Lanivtsi (Ukrainian: Ланівці; Russian: Лановцы, romanizedLanovtsy; Polish: Łanowce; Yiddish: לאַנאָוויץ‎, romanizedLanovits), is a city in Ternopil Oblast, Ukraine. It is the administrative center of the Lanivtsi Raion. The population is 8,680 as of 2001.

Lanivtsi received a town charter in 1545 from the Polish king.
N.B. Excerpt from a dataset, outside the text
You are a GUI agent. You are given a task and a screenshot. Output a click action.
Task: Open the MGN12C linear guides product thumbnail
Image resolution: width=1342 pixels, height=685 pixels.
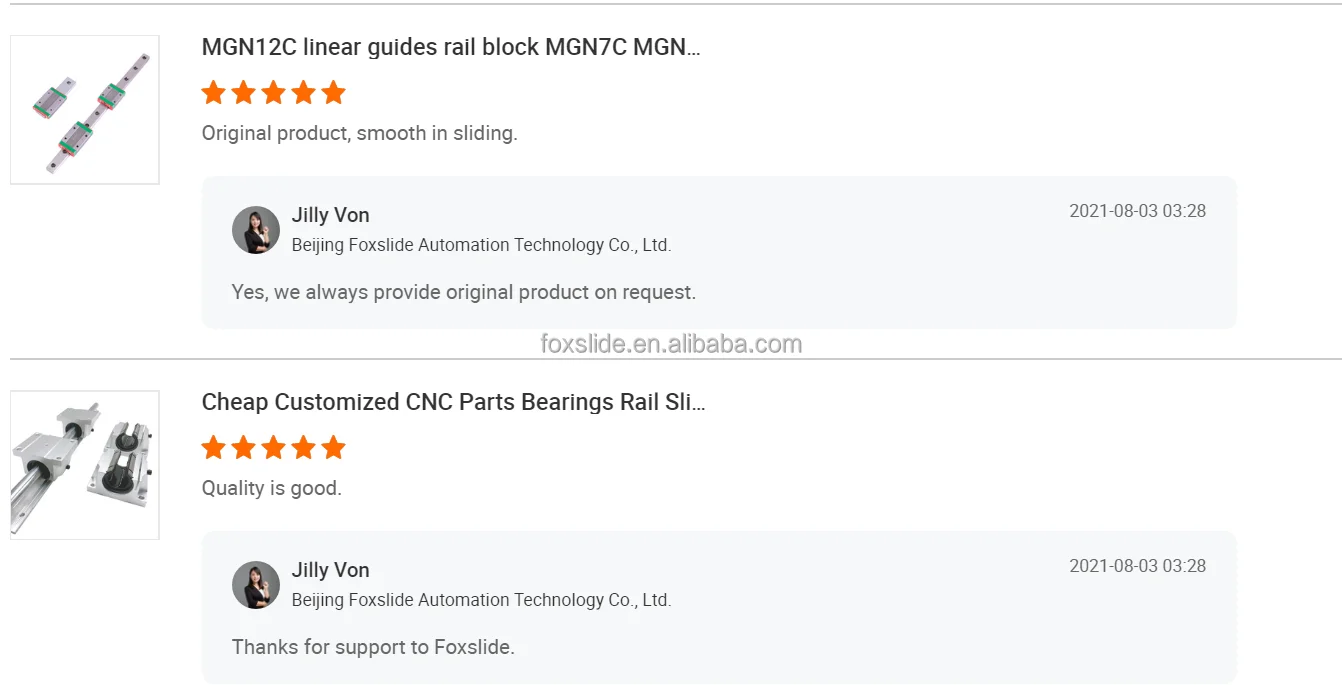click(x=85, y=110)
Until the Partitions of Poland, it was part of Volhynian Voivodeship. Ashkenazy Jews began to settle here later. In 1795 - 1918, Lanivtsi belonged to the Russian Empire. In 1897 the Jewish population numbered 1,174 of a total of 2,525 in the city. A number of Jews were killed in pogroms, and others emigrated to western Europe or the United States. By 1921 their population in the city was 640. There was a Tarbut school and yeshiva, and many of the younger people became Zionists.[2]

In the Second Polish Republic between the world wars, Lanivtsi, known then as Łanowce, belonged to Krzemieniec County, Volhynian Voivodeship. For centuries, Lanivtsi was the center of an area of large estates that belonged to several noble families, such as the Jelowiecki, Wisniowiecki, Mniszech and Rzewuski.

By 1940 this area was part of the Soviet Union, and was invaded by Nazi Germans in 1941, with occupation starting July 3 of that year. With the help of Ukrainian guards, the Germans created a Jewish ghetto in Lanowce, where Jews worked as forced laborers. Jews from neighboring villages were transported and confined there in 1942. From August 13-14, 1942, the Germans and Ukrainians murdered a total of 1,833 Jews beside open pits, where they were buried in mass graves. Few survived the Holocaust.[2]